I - Developed ML (NLP) based product features from the ground up i.e. from data acquisition to production-ready API.
- Goal: Automatically extract key data from scanned contract documents - main dates and durations, parties.
- Data Acquisition: Managed remote teams to create several datasets of labeled contracts used to train ML models.
- Cleaning: detection and correction of labels, classes balancing.
- Machine learning: Built a python package that:
1) Extracts a collection of potential key data from a contracts database.
2) Trains binary classifiers (Random Forest) to select the right value from that collection.

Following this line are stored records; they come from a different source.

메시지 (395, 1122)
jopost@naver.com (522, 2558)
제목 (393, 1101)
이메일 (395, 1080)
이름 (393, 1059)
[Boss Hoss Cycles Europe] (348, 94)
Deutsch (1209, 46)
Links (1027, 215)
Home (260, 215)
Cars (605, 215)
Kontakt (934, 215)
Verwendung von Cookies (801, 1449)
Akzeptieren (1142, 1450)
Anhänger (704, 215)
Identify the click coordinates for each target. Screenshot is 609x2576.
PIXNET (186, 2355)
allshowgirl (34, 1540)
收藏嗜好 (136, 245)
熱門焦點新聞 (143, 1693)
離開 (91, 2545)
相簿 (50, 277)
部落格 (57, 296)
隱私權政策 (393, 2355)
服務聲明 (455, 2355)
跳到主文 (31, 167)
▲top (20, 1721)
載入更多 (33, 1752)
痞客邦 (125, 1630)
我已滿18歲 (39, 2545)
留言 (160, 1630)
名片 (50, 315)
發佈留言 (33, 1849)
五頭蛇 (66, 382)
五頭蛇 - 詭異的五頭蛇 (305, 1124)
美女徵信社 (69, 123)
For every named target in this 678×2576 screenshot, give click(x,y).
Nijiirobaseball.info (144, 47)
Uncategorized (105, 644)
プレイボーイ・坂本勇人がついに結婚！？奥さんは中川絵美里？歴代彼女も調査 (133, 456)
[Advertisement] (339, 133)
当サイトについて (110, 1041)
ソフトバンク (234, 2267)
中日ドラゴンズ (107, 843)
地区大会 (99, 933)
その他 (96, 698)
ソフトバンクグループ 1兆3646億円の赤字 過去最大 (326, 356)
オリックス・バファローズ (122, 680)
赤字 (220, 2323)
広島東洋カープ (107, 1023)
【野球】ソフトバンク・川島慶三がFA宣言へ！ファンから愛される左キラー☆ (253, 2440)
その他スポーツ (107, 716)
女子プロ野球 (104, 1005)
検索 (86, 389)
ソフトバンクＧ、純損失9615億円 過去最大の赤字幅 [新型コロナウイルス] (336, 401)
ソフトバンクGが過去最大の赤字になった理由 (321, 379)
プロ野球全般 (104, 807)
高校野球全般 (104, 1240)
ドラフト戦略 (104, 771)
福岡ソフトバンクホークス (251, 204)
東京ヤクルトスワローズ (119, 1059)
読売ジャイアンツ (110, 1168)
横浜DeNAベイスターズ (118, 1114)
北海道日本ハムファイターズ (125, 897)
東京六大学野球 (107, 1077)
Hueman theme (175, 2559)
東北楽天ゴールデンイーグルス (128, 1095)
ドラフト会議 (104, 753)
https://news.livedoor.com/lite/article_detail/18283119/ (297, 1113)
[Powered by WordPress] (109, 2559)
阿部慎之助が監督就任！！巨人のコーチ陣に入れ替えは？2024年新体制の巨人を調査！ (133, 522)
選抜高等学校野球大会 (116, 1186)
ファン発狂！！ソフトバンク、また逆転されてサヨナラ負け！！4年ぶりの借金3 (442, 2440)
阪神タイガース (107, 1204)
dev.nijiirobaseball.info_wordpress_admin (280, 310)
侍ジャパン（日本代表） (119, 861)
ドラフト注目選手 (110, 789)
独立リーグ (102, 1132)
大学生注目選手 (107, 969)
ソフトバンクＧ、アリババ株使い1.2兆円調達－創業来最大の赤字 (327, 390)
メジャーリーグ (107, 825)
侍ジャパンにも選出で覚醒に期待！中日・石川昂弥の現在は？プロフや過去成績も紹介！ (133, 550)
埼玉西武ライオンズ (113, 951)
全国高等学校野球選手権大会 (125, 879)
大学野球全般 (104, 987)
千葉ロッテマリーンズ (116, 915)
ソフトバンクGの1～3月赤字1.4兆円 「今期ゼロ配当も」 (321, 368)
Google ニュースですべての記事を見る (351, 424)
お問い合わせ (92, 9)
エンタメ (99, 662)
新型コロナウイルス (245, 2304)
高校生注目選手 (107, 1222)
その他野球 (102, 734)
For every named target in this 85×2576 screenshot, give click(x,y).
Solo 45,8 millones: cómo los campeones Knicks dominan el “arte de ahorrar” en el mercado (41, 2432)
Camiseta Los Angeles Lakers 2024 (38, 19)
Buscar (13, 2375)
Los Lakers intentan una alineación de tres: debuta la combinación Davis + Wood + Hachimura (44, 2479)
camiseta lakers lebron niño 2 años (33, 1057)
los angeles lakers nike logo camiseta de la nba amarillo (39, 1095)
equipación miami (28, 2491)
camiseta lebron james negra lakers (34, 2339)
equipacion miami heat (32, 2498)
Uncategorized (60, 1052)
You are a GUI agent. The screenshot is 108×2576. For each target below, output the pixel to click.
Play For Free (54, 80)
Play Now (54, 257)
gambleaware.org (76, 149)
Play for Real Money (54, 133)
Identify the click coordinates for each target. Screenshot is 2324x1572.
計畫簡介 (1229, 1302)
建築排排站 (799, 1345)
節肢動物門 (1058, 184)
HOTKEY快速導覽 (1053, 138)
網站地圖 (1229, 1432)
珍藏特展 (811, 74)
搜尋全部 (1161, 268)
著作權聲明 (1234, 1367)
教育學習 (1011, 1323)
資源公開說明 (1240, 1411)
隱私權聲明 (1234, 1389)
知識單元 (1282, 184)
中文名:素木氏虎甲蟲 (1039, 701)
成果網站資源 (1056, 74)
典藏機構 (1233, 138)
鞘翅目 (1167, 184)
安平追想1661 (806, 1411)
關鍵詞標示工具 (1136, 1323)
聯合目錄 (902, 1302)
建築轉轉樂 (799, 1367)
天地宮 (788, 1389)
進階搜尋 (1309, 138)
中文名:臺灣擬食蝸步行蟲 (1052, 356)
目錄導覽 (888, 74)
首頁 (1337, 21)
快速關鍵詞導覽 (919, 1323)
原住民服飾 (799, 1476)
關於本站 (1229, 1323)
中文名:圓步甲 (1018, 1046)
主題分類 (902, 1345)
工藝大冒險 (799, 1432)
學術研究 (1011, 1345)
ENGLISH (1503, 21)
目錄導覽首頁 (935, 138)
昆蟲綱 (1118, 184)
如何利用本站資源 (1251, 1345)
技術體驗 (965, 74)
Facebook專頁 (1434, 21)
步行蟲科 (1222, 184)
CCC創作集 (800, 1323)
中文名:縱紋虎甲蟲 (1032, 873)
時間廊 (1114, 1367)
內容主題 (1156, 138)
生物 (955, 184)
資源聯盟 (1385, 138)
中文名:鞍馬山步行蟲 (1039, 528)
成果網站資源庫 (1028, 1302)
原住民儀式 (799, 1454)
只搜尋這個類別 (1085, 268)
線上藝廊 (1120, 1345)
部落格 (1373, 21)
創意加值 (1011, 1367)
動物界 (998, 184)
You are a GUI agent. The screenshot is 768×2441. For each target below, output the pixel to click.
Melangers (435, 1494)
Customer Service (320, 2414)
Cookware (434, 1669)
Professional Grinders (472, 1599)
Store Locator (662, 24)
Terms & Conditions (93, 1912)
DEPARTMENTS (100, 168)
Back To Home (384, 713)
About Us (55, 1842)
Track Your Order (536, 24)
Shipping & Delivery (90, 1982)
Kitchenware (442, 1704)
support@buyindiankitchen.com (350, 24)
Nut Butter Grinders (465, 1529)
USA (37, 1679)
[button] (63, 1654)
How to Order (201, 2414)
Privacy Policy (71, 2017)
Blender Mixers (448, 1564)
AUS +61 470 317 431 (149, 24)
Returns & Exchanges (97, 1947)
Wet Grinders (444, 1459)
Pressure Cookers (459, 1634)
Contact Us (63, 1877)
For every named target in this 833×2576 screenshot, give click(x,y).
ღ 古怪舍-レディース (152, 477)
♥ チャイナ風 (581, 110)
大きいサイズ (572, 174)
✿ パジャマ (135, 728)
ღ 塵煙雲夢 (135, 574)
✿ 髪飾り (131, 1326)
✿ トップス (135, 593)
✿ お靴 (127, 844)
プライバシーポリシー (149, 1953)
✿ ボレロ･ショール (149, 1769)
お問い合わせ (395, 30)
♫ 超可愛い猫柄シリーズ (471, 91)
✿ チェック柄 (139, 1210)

For example train a model to choose a contract’s effect date among all its detected dates on a large database of contracts.
3) Apply the “data extraction + trained model” pipeline on customers
II) Microservice delivering ML
Built an AWS based pipeline with terraform that delivers machine learning predictions as an API and stores predictions on CockroachDB.
- POC involved deep learning with keras.
- Built a project workflow to conciliate data scientists’ R&D processes with agile software development.
- Built a clean data science environment based on versioning of code, experiments with github, and data and models with DVC and Amazon S3.
Data wrangling, visualization, and machine learning for several companies -mainly banks. Worked mostly on recommendation systems.
Main tools involved during missions:
- R: tidyverse, RMarkdown, RShiny.
- Python: pandas, scikit-learn, Flask with PostgreSQL.
- Algorithms used for machine learning: Linear Regressions, CART, Random Forest or XGBoost most often.
Worked under the supervision of Matthew Dailey at AIT Vision and Graphics Lab. Created a deep learning software with Caffe. Given a database of surveillance videos and images of a person, the software tells in which videos and at which time the person appears. Purpose: Detection of criminals.